Requirement 1 =>
Answer these questions about the forum thread on Canvas IF formulas:
(a) Which two error messages did the original poster keep getting?
(b) According to the explanation of the IF() function, which values count as true?
(c) Which two formulas does the reply addressed to James say worked?

Hello, I'm somewhat new to using Canvas for quizzes and am trying to make a formula question. Without getting into too many details, the question will provide two variables, x and y. If 3x < y, the question will have one answer, and if 3x > y, the question will have another. I was planning to use the IF function to help with this. There may be a more elegant method, but I was thinking that if 3x < y, the statement could return one value, and if it didn't, it could return another. However, I cannot seem to find any guides or help on how to use this function, and all my attempts to do it keep giving me errors like "unrecognized token at 8" or "unexpected equals at 5". Can anyone point me in the right direction? I've been trying to use the statement if(3x<y,1,0). I thought that if the first statement were true, it would return 1, and if not, it would return 0. THANKS!
Solved! Go to Solution.
Somewhere, there's a lengthy discussion about using formulas with IF (I probably contributed heavily to it), but I don't remember where, so I'll try a short explanation here and hopefully someone can find the other one if necessary.
The IF() function needs a boolean condition, a true or a false. Mathematically, those are normally 1 and 0, but anything other than 0 is considered true.
You can not use relational operators like < or >.
The logic here gets a little convoluted
IF(3x-y,IF(1+(3x-y)/ABS(3x-y),do_when_3x>y,do_when_3x<y),do_when_3x=y)
Replace the do_when_ blocks with whatever formula you need.
If you can guarantee that 3x is never y, then you can omit the outside IF() and just use the inner.
IF(1+(3x-y)/ABS(3x-y),do_when_3x>y,do_when_3x<y)
I would include both since it doesn't cost any extra except at the time you generate the question.
There is a simple way to solve this problem:
To test if A > B just do:
if ( (A-B)+abs(A-B), {case A > B}, {case A<=B})
No division required.
Jorge Sampaio
@James, I am not sure what you said about < and > is true. I think it does accept inequalities. This code worked just fine:
if(x<-10,100,200)
as well as this one:
if(x>=-10,100,200)
Let me know if I am misunderstanding my results.
Somewhere, there's a lengthy discussion about using formulas with IF (I probably contributed heavily to it), but I don't remember where, so I'll try a short explanation here and hopefully someone can find the other one if necessary.
The IF() function needs a boolean condition, a true or a false. Mathematically, those are normally 1 and 0, but anything other than 0 is considered true.
You can not use relational operators like < or >.
The logic here gets a little convoluted
IF(3x-y,IF(1+(3x-y)/ABS(3x-y),do_when_3x>y,do_when_3x<y),do_when_3x=y)
Replace the do_when_ blocks with whatever formula you need.
If you can guarantee that 3x is never y, then you can omit the outside IF() and just use the inner.
IF(1+(3x-y)/ABS(3x-y),do_when_3x>y,do_when_3x<y)
I would include both since it doesn't cost any extra except at the time you generate the question.
Awesome! This is exactly what I needed. I figured out with some experimentation that it only accepted 0 or not 0 for initial arguments, but I was really at a loss for how to do something with that. There just didn't seem to be a lot of functions to help. Your explanation is great and I can now get this to work. Thank you!

Dataset records =>

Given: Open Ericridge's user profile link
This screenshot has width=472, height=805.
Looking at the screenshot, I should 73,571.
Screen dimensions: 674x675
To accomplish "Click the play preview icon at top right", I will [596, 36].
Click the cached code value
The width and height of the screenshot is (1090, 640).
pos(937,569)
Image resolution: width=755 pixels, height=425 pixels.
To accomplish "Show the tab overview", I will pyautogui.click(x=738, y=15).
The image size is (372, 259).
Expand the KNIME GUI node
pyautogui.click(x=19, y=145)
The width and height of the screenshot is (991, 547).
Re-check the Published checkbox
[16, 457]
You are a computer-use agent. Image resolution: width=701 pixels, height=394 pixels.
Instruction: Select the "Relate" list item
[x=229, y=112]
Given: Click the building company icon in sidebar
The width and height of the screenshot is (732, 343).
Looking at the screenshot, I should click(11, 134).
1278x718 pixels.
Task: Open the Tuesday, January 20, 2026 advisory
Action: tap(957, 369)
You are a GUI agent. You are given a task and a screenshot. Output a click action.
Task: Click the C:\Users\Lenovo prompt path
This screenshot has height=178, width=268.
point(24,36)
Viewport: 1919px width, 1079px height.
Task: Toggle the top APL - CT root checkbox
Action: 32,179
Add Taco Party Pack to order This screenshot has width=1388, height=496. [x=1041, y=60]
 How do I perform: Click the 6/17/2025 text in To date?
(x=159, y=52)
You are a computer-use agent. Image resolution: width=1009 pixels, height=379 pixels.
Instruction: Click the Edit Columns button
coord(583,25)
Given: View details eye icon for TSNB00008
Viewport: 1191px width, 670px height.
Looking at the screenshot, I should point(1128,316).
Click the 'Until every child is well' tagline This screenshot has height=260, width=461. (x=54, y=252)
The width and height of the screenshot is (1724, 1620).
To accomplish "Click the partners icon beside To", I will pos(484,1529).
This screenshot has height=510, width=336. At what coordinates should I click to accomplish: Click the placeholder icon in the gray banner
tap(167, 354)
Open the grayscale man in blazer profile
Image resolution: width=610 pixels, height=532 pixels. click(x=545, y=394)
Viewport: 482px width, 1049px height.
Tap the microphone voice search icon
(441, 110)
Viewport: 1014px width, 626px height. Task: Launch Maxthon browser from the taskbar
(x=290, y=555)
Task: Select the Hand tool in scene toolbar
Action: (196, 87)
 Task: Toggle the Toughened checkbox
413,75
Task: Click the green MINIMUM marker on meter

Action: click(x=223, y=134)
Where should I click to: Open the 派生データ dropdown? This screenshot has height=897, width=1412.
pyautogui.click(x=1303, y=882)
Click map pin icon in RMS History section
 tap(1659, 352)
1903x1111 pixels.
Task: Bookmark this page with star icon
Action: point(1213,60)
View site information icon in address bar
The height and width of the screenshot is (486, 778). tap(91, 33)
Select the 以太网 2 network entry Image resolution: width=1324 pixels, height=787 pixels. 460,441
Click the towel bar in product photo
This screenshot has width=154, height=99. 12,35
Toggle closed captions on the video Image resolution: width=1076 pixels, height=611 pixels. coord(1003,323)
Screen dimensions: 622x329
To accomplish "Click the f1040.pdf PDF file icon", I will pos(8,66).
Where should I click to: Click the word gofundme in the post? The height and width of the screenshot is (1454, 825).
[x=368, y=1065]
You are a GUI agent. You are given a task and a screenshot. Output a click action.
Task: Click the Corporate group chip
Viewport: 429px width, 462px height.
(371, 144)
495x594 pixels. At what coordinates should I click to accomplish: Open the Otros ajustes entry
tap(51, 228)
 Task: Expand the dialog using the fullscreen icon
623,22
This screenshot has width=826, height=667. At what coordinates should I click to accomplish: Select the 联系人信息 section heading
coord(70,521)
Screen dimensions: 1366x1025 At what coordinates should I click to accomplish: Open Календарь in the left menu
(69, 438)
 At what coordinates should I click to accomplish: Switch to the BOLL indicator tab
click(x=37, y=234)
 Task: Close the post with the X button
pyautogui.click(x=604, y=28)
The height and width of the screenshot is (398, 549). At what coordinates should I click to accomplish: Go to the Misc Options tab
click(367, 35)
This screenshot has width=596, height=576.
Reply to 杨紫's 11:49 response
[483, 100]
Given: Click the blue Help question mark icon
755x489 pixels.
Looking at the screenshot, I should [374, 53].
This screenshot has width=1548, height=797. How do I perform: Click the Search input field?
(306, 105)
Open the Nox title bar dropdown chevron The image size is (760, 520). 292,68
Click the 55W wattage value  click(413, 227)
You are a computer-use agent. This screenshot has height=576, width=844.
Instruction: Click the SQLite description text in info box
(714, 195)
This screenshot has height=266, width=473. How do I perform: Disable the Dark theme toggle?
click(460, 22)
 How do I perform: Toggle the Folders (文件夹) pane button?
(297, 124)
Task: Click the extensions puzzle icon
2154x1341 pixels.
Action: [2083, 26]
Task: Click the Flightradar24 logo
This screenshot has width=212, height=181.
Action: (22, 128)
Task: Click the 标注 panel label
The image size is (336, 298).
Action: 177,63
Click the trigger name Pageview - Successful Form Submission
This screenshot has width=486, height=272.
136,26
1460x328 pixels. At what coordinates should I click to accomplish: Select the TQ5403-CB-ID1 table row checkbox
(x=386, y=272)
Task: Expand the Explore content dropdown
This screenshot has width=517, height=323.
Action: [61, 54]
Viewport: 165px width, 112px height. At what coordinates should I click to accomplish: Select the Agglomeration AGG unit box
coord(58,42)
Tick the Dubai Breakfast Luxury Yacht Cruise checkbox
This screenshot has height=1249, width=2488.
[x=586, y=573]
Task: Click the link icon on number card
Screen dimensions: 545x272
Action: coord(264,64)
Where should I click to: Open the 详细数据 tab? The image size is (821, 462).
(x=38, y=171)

Requirement 2 => Reproduce the records from the line with "Open the Nox" through the end of the records, including both of those lines.

Task output 1 =>
(a) "unrecognized token at 8" and "unexpected equals at 5"
(b) Anything other than 0
(c) if(x<-10,100,200) and if(x>=-10,100,200)

Task output 2 =>
Open the Nox title bar dropdown chevron The image size is (760, 520). 292,68
Click the 55W wattage value  click(413, 227)
You are a computer-use agent. This screenshot has height=576, width=844.
Instruction: Click the SQLite description text in info box
(714, 195)
This screenshot has height=266, width=473. How do I perform: Disable the Dark theme toggle?
click(460, 22)
 How do I perform: Toggle the Folders (文件夹) pane button?
(297, 124)
Task: Click the extensions puzzle icon
2154x1341 pixels.
Action: [2083, 26]
Task: Click the Flightradar24 logo
This screenshot has width=212, height=181.
Action: (22, 128)
Task: Click the 标注 panel label
The image size is (336, 298).
Action: 177,63
Click the trigger name Pageview - Successful Form Submission
This screenshot has width=486, height=272.
136,26
1460x328 pixels. At what coordinates should I click to accomplish: Select the TQ5403-CB-ID1 table row checkbox
(x=386, y=272)
Task: Expand the Explore content dropdown
This screenshot has width=517, height=323.
Action: [61, 54]
Viewport: 165px width, 112px height. At what coordinates should I click to accomplish: Select the Agglomeration AGG unit box
coord(58,42)
Tick the Dubai Breakfast Luxury Yacht Cruise checkbox
This screenshot has height=1249, width=2488.
[x=586, y=573]
Task: Click the link icon on number card
Screen dimensions: 545x272
Action: coord(264,64)
Where should I click to: Open the 详细数据 tab? The image size is (821, 462).
(x=38, y=171)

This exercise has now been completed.